David Bowie does not belong to me.  In fact, I never even had the chance to meet him.  Still, upon hearing of his death, seemingly out of the blue and completely unexpectedly, the other night I had a visceral reaction.  I felt as though I had been kicked in the gut and yet strangely numb at the same time.   How can someone who's technically a stranger have such a deep and everlasting impact on my life?  How does one describe or even truly understand an icon of this magnitude?  What is it about David Bowie that speaks so directly to my soul?

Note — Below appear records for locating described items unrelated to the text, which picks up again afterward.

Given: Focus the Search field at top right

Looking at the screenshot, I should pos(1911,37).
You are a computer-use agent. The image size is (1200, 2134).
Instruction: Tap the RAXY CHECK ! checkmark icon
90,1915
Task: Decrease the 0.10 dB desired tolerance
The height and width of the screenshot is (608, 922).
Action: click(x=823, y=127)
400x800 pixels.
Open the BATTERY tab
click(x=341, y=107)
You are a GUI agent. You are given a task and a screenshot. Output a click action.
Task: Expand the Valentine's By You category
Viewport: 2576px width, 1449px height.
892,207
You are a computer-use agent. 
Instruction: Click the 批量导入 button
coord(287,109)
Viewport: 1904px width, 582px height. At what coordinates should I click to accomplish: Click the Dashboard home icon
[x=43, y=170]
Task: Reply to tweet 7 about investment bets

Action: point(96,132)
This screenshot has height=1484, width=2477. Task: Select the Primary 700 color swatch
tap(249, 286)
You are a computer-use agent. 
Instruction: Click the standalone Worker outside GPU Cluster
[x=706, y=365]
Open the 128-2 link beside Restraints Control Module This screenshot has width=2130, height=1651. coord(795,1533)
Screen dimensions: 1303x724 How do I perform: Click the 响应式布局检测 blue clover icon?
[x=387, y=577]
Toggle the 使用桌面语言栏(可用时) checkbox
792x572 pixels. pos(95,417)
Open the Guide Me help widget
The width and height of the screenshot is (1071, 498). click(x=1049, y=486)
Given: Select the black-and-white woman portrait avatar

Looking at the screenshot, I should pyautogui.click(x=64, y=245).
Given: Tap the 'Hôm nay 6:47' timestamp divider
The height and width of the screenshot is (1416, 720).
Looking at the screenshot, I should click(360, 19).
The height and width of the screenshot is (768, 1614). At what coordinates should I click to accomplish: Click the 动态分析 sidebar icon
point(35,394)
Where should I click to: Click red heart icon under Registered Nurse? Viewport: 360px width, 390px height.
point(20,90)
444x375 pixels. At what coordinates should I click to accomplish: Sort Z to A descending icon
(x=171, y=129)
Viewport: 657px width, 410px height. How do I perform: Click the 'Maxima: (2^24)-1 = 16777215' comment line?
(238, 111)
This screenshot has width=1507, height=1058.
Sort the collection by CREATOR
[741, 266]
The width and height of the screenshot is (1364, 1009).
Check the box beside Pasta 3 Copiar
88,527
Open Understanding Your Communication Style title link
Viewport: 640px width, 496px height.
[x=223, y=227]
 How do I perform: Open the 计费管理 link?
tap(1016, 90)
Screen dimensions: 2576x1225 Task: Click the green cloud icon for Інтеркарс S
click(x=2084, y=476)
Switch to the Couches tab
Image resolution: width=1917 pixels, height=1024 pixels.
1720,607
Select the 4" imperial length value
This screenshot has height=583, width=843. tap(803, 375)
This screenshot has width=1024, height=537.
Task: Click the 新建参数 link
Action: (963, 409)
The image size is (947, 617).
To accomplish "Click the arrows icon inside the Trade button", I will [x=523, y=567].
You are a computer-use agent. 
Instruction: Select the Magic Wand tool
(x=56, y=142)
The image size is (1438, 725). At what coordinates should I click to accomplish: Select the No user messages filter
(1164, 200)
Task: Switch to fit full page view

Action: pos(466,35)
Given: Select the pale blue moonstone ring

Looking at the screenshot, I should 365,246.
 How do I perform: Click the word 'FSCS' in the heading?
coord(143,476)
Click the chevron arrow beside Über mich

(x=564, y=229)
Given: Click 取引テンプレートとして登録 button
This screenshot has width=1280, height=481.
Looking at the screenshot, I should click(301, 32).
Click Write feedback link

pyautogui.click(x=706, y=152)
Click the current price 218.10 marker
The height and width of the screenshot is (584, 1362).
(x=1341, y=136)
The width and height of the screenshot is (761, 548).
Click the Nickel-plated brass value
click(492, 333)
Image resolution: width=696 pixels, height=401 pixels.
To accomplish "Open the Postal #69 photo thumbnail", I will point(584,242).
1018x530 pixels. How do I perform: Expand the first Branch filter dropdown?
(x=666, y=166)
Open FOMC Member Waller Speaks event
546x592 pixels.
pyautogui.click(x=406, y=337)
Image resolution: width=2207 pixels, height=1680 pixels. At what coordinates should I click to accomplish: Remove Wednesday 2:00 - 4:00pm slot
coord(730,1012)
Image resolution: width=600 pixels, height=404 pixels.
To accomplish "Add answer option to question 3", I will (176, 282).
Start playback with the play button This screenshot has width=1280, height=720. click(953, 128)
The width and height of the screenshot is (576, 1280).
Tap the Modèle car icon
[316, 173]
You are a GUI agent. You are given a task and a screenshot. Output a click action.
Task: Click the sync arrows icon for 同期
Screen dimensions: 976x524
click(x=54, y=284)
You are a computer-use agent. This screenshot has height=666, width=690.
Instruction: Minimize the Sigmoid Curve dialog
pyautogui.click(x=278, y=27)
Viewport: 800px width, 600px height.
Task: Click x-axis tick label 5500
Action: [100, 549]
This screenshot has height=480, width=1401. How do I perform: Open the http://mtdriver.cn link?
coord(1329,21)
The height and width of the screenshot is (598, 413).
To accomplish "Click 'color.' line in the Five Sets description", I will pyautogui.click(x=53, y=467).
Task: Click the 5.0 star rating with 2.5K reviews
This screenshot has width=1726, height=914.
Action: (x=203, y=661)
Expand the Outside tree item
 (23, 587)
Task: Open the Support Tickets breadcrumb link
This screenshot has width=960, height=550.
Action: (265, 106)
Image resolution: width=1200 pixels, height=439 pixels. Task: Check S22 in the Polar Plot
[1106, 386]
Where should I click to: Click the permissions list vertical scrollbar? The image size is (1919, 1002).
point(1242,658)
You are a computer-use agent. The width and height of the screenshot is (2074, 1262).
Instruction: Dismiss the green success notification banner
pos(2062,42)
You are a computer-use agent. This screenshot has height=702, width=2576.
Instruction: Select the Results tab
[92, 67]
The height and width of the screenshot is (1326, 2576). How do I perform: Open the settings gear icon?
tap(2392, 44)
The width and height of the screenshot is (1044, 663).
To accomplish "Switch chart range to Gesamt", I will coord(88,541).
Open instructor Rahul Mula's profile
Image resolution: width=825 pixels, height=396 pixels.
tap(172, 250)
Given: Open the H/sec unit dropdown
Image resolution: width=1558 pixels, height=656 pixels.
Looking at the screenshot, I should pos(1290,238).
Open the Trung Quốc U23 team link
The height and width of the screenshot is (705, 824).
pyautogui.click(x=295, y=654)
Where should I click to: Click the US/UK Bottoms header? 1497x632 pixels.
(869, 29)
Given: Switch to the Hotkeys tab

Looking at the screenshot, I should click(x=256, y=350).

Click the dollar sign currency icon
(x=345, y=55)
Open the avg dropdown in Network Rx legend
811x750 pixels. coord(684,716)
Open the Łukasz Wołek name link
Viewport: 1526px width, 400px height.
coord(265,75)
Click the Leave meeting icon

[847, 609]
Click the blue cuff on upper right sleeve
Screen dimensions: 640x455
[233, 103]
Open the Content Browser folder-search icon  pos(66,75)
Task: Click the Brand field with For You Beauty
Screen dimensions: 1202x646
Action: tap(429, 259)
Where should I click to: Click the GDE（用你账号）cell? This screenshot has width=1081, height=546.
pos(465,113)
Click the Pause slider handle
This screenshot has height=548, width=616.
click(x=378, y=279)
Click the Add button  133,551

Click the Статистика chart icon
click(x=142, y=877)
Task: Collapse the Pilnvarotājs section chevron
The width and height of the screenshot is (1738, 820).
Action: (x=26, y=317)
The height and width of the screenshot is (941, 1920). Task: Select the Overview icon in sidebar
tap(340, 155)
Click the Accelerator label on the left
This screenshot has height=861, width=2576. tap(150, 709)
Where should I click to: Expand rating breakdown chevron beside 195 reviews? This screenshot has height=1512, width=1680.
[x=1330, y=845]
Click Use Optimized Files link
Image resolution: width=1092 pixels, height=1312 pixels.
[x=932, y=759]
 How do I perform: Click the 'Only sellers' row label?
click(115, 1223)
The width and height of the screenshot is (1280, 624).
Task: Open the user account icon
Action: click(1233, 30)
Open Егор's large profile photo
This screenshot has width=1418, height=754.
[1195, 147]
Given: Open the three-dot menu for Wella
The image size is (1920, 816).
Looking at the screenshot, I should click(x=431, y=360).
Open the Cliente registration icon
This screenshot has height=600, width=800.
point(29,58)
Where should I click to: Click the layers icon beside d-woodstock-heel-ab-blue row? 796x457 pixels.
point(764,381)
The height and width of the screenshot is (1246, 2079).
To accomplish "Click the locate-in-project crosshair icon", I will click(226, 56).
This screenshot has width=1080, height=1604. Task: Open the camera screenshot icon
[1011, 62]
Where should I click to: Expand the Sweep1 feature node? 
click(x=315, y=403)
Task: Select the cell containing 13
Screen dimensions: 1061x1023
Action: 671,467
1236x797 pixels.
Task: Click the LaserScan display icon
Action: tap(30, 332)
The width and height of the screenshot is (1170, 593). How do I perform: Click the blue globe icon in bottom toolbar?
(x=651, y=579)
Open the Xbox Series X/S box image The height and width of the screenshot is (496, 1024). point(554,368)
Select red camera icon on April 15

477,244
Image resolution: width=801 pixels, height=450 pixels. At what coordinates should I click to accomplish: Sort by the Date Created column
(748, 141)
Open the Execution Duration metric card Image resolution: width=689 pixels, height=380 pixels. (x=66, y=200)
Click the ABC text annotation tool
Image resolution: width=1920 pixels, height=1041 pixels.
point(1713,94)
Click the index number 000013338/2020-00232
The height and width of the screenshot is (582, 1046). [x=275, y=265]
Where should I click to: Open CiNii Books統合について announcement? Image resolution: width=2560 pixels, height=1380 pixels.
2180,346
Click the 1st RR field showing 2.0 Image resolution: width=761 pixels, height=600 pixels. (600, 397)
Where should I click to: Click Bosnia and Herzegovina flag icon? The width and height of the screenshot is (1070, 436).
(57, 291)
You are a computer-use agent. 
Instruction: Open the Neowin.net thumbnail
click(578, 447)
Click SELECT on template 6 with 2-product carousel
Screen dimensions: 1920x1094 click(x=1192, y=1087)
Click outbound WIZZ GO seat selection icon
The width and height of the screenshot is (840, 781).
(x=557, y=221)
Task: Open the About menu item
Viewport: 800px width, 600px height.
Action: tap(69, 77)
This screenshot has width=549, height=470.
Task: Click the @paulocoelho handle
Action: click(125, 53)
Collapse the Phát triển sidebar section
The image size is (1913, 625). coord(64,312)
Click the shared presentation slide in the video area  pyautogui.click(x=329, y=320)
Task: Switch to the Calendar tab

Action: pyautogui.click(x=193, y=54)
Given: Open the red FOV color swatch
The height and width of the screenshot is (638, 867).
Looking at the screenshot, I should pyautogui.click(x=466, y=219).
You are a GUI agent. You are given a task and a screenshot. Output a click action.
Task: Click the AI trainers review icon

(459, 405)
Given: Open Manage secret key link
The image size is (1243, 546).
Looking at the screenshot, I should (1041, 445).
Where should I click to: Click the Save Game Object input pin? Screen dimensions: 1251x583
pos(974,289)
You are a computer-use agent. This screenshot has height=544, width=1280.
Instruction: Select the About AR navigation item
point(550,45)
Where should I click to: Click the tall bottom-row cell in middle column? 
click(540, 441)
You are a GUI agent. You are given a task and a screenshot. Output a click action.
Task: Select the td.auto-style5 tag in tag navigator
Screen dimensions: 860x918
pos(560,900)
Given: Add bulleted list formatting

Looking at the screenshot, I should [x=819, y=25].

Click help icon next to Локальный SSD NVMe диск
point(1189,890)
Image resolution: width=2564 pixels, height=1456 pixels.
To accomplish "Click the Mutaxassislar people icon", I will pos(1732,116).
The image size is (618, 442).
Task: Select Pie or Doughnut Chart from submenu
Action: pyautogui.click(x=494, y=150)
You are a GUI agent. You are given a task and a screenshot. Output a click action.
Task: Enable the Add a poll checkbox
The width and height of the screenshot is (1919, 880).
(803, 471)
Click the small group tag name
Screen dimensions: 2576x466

     There are those moments in my life when things just clicked.  Moments when all time and space came together in one swirling tornado of feeling and being.  Moments when I was 100% certain that everything would be alright.  One of those moments came from listening to my 1st David Bowie album.  Sure, his music decorated the soundtrack of my youth with his radio hits being the confetti on the cake of my childhood.  Songs like "Let's Dance" and "China Girl" were prolific and, of course, I knew them by heart but I had not yet connected the dots of the mind-blowingly genius timeline of his life.  So, the day I bought a copy of "Hunky Dory" more than a decade after its release and brought it home my life would be forever altered.  The cover alone was enough to make me question everything I had ever heard or seen about gender and sexuality.  I knew I was gay, I knew society deemed this as wrong and I knew that I loved to dress up and look different than the people that walked the streets in my school and hometown.   When I put on this record and heard those gorgeous melodies and poetic verses I realized that I was not the only one who didn't feel like a cookie-cutter mall employee.  I wasn't the only kook out there!
     "Discovering" Bowie is like finding the holy grail of the underground.  It's like tapping into a consciousness that up until that moment I had thought was a solitary and private way of thinking.  Hearing "Hunky Dory" in all it's timeless glory was like opening a giant box full of glittering treasure and sailing away on a magic carpet of color and emotion.  The dull grey existence that I was faced with in upstate NY in the 1980's was suddenly transformed to a flashing rainbow like I had fallen down the rabbit hole and landed in Oz (my blog so I can mix up as many metaphors as I like!).
     In my teenage Moonage Daydream David Bowie was my father.  In many ways I actually learned way more about who and how I wanted to be from Bowie than I did from my actual dad.  My dad was like a roadmap of how I didn't want to be whilst Bowie was a blueprint of a magical life that I could be my own architect of.  He was beyond gender and sexuality and was more like a glorious alien being that could be or become anything he fancied.  Of course, Bowie belongs to the stratosphere.  He belongs to the cosmos and to the universe and, therefore, he is many, many different things to millions of people.  That is part of his absolute wizardry - the godlike chameleon that speaks a different language to each person that listens.
     So far in my life this has been the biggest loss of public persona.  When Elvis died I saw my father cry for the 1st time and it broke my heart.  When John Lennon died I saw my Mom weep for his untimely loss.  I understood at a young age how these larger than life figures can unite and bond people and societies together.  Perhaps that is the ultimate goal of art to break down all barriers and unite people in the process?! All of that being said David Bowie was my personal hero and, luckily, I will have his music to guide and comfort me until my time is up too.